Aziz and Assane reflect in Elevate.
(Credit: Courtesy of Variance Films)

This is a very emotional documentary – one for the ages. Elevate, a film by Anne Buford and produced by Mark Becker, Chiemi Karasawa and Victoria Yoffie, details the lives of teen boys whose lives only seem to have goal: to play professional basketball. Buford shows her humility in making the film.

“As a first time filmmaker, I had to learn how to express what I wanted to see on film,” she says in a prepared statement. “I realized, for example, that movement was very important to us – movement and intimacy that reflect the dynamic nature of our subject. It also became clear to me that in documentaries you can’t insist on perfection.”

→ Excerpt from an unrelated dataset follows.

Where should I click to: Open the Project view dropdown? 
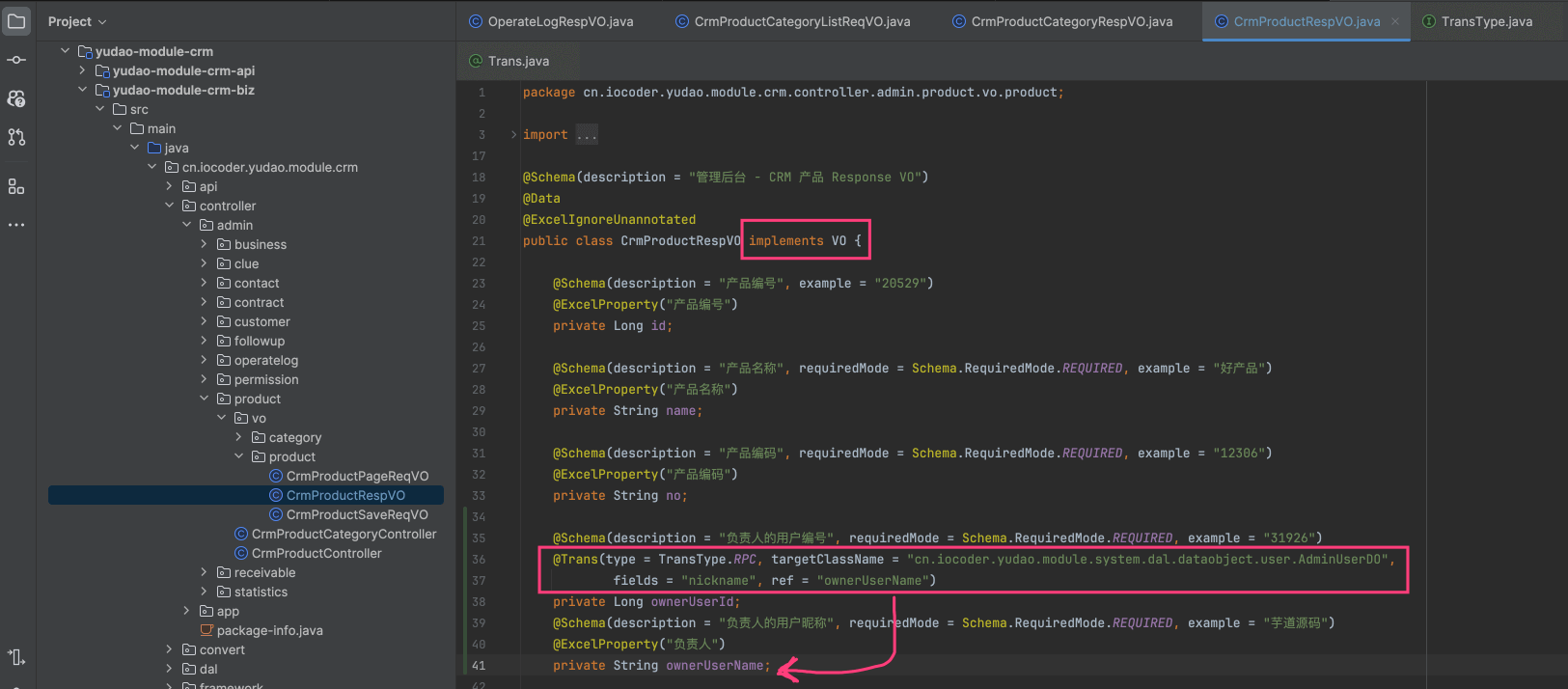click(77, 21)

Elevate further shows a basketball academy in West Africa and some high-pressure scenes of American prep schools. But why is this important? Well, the flick tells the personal stories of four tall West African teenagers with big hearts, open minds and one shared goal of playing in the NBA.

From beginning to end, Elevate touches on various issues, including adjustment. A lot of players head to Dakar, Senegal for potential future success with the SEEDS Academy taking place in small-sized land leased from the government.

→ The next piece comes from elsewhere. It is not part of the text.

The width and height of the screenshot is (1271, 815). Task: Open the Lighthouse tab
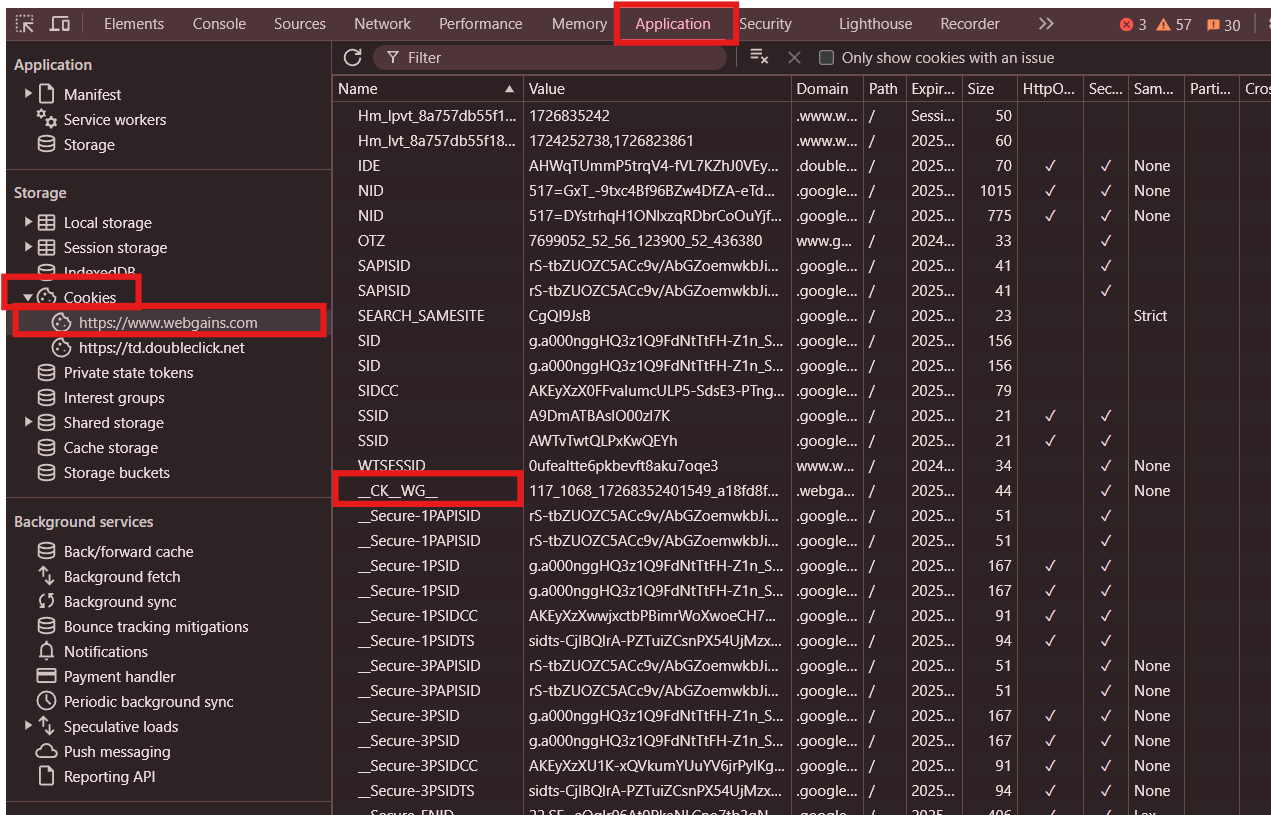tap(875, 24)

“We were lucky to be granted an unusually intimate view of this process because of my brother’s standing in the basketball community. From our first arrival in Senegal, we were treated like members of the NBA family, which made filming over these years a great deal easier,” Buford says. “One of the challenges for a film with this kind of longevity is that people come in and out of the production.”

Eventually, four young men pass the crucial test of the training camp atmosphere; they receive scholarship offers and come to the United States, while their lives are positively changed forever.

Under 90 minutes, Elevate has drama, provides profound insight into West African basketball culture and shows the intense challenges that these athletes have to overcome. These challenges include learning the English language, adapting to American lifestyles, drivers education, girls and African stereotypes.

“In showing our film, we realized that it’s hard to evade categorization. People wanted to brand us as a sports film or a do-gooder film,” Buford explains. “The narrative was never so simple. My intention from the start has been to tell the true story of these kids’ lives and by doing so expose American audiences to something they would not otherwise have seen or know about.”

In brief, this movie is a must-see for its heartwarming scenes; Elevate is an epic documentary.

Elevate opens at Laemmle's Sunset 5 on Nov. 4.